The choice not to have children places women in a difficult situation. They are often judged as selfish, and their motives are questioned. They must rely on long-term contraception which poses health risks. Should conception occur, they usually opt for termination of the pregnancy. Ironically, the option of voluntary sterilization is not as available. Here is a BioEdge review of a recent report:

Voluntary sterilization has been legal since 1974 in the United States for women over 21. Why, then, is it so difficult for them to find a doctor who will do the procedure, asks Cristina Richie in the latest issue of the Hastings Center Report.

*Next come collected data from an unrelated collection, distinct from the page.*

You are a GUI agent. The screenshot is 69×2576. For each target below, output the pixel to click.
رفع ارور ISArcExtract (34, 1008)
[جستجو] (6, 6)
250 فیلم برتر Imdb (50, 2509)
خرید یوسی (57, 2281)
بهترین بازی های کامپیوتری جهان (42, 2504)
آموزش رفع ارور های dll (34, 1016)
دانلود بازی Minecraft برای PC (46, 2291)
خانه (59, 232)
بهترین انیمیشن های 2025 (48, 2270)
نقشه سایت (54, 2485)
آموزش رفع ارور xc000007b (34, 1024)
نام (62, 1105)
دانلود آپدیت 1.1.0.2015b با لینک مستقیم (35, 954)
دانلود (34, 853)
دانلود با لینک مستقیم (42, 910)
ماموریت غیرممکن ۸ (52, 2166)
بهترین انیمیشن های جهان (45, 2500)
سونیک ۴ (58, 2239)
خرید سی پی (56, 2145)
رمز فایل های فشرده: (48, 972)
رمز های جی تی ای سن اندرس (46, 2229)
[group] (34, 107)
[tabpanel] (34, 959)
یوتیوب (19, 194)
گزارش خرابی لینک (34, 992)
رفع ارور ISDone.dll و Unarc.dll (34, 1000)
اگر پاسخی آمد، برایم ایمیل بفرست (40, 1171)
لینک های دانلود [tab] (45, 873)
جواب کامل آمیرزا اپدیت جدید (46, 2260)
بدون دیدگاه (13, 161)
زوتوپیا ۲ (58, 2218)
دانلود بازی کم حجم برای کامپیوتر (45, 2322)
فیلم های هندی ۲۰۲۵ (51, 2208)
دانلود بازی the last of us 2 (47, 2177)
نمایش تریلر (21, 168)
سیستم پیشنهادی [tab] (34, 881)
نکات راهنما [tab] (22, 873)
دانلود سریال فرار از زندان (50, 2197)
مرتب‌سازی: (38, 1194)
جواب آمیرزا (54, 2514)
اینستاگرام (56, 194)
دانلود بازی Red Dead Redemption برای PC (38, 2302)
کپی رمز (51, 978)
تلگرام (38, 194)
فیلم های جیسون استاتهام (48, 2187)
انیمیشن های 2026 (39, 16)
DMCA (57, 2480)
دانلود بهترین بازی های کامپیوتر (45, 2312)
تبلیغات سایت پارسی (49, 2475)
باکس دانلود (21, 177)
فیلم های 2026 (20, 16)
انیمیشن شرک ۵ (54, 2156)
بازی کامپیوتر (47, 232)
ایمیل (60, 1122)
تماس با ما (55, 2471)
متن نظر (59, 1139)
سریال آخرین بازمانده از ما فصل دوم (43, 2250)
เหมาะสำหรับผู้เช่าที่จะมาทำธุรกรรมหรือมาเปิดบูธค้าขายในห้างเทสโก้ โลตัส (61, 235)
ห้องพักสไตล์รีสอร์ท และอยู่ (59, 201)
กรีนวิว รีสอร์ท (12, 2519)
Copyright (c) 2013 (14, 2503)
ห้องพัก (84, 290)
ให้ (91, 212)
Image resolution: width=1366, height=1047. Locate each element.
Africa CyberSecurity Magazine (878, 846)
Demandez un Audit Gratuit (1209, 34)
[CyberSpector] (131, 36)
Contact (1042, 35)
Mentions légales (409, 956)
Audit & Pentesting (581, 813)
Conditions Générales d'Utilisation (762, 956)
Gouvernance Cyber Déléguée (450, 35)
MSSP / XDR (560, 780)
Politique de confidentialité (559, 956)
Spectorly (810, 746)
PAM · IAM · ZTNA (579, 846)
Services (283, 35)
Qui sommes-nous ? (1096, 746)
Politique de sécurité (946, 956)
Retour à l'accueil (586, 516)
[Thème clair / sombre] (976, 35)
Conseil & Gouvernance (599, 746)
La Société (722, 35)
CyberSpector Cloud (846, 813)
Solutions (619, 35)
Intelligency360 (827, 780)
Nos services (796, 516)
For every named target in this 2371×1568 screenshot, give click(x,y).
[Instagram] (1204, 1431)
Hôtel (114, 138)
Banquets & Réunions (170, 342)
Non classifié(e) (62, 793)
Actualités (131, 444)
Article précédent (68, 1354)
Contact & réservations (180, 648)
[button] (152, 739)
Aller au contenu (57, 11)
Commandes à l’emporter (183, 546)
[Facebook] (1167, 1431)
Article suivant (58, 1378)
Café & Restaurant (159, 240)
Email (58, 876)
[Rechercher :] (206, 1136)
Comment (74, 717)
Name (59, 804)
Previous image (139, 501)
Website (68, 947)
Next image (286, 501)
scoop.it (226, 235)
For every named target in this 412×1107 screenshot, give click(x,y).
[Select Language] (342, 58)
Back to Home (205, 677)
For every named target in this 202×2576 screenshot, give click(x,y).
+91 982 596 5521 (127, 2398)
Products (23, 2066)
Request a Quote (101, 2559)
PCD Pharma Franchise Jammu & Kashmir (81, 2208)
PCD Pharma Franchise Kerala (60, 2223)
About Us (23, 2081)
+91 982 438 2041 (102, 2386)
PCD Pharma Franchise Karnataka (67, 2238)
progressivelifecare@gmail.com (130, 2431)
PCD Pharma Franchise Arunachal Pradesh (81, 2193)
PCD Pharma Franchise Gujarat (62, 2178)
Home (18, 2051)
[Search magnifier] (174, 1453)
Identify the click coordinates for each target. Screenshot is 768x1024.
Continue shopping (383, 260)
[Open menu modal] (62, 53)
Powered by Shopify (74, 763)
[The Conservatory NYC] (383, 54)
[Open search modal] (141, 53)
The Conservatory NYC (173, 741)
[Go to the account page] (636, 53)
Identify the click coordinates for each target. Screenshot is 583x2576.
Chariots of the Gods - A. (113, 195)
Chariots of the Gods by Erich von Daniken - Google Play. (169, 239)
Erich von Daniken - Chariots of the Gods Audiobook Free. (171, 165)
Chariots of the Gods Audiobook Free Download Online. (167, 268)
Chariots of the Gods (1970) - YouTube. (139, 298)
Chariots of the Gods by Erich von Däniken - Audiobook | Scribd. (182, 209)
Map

About one in five white women in the US will never bear a child, writes Richie, a theology graduate student at Boston College. This is the highest proportion in modern history. Of these, half, or 10% will be voluntarily childless. Life for them would be much easier without the stress and inconvenience of contraception. Yet many doctors refuse to sterilize them. Their position is that women may regret their decision in later years. "Yet regret is the competent woman's burden, not the doctor's. Very few providers of other permanent elective treatments like plastic surgery refuse treatment over fear of regret. Why should sterilization be different?" Richie asks.

Why do women want to remain childless? Richie says that there may be several reasons. They may have well-founded fears that pregnancy will damage their health. They may be carriers of a genetic disease. They may have vaguer personal reasons: the financial burden of children or revulsion at traditional maternal roles. One group, the GINKS (green inclinations, no kids), fear creating more agents of pollution and carbon emissions. Some dislike "unnecessary hard work".

Why do doctors refuse? Normally because women are deemed too young or have no children. Many doctors are not trained in sterilisation techniques. Memories of forced eugenic sterilisations early in the 20th century have coloured some doctors' attitudes.

Oddly enough, Richie does not counter the common objection that medicine is about restoring diseased organs to health, not about destroying healthy organs.

Richie argues that it is no business of the doctor what reasons a mentally-competent woman over the age of 21 might have. "American medicine should act as the law permits and good patient care requires, providing sterilization to women who are legally able to obtain it, regardless of parity."